| What you will do |
Extend the text on where video work might be organized at the IETF, beginning right after its final sentence.

| Document text |
Working Groups are generally chartered to achieve specific technical outcomes — whether it’s developing a standard or taking care of maintenance tasks on a deployed standard (like the v6ops and dnsop groups that someone mentioned). However, we haven’t been talking about an individual protocol/technology, and we don’t fit in a single area.

There are also some “dispatch”-style WGs, typically one per Area — if we had a Video Area at the IETF, we could easily set that up :-). That would suppose there is enough video work at the IETF (beyond the applications and realtime work currently being done) to have multiple working groups. Are we there, yet?

So then we come to the other obvious candidate — a research group. It would address the operational needs of finding actual time on the IETF schedule, and it would open us up to broader participation. On the one hand, it seems to fit because we are trying to bring together people to talk about a broad swath of advanced issues related to video. On the other — we’re explicitly not talking about research. We’ve been talking about stuff that is current protocol work, and active product and service development. To do a research group properly, we should actively solicit more input on the longer term work that’s being researched, related to video. While that certainly could be interesting, I’m not sure I see how it feeds back into increasing IETF awareness of video-requirements in protocol work.

| Collected material |
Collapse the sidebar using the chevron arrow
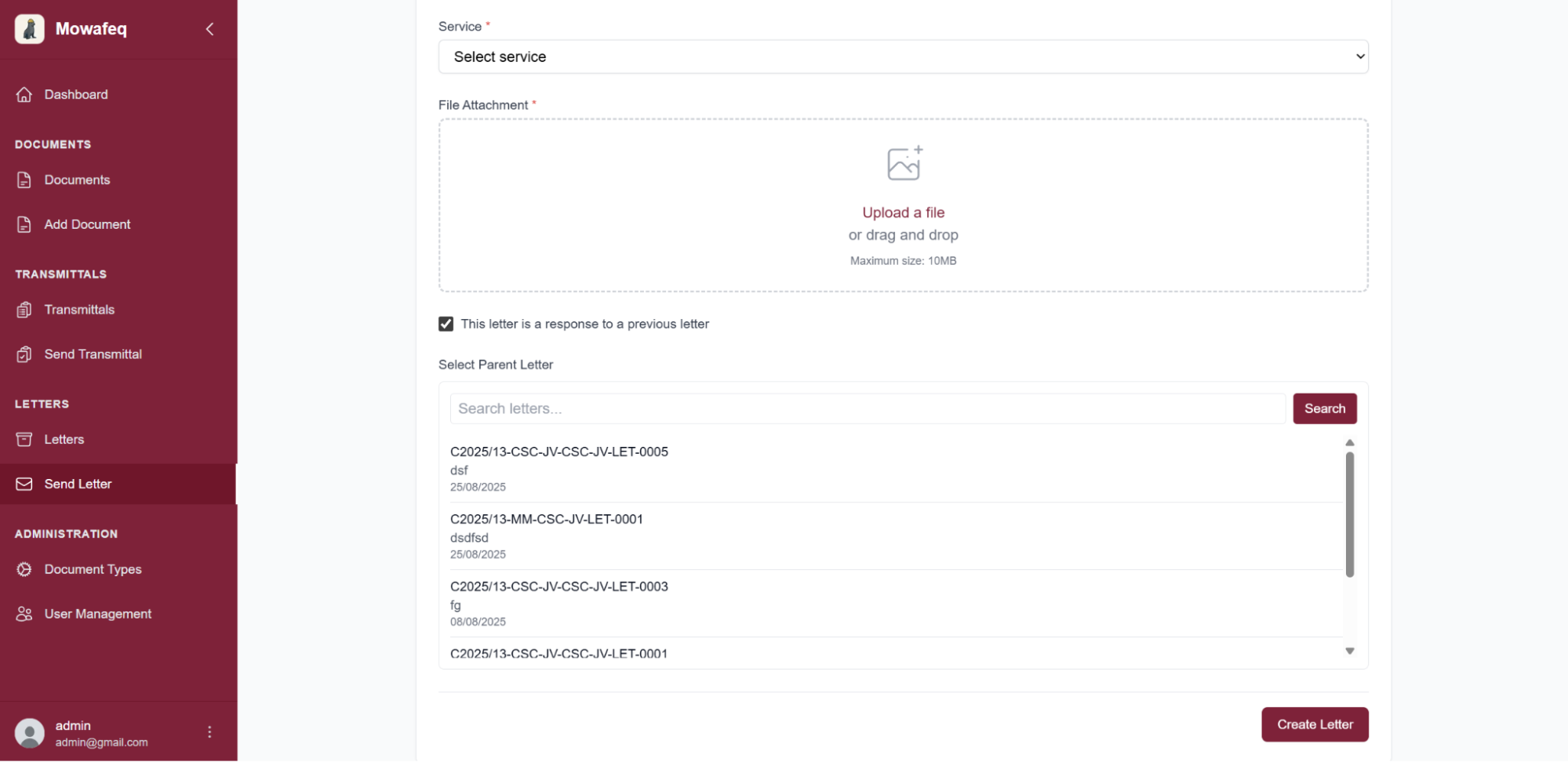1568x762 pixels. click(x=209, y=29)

| Reply |
The alternative, that we’ve been pursuing, is to keep doing the informal thing, until we have some kind of critical mass of IETF participants doing video work to have a clearer idea of whether there is a WG, or an Area, or something else that would better support the ongoing discussion.

Here’s our history at the IETF:

Video Interest Group IETF 103 (Bangkok) 16

Video Interest Group IETF 102 (Montreal) 19
Video Interest Group IETF 101 (London) 19

Video Content Handling side meeting IETF 100 (Singapore) 16

Streaming Video bar bof IETF 99 (Prague) 20

Streaming Video bar bof IETF 98 (Chicago) 62
GGIE at DISPATCH WG IETF 96 (Berlin) N/A
GGIE Bar BoF IETF 94 (Yokohama) 14

Again — more detail, better formatting, at https://yana.techark.org/vig-at-ietf/<https://urldefense.proofpoint.com/v2/url?u=https-3A__yana.techark.org_vig-2Dat-2Dietf_&d=DwMFaQ&c=96ZbZZcaMF4w0F4jpN6LZg&r=bqnFROivDo_4iF8Z3R4DyNWKbbMeXr0LOgLnElT1Ook&m=K8gAusSDoDIEEqhiq9HOhjtEHOn-3GqGDjorxeLAAYw&s=kvmcnnfB3d6YewXpBhW-Twq2Vk--Zst4gmQmwgoL09E&e=> .

Thoughts?

Leslie.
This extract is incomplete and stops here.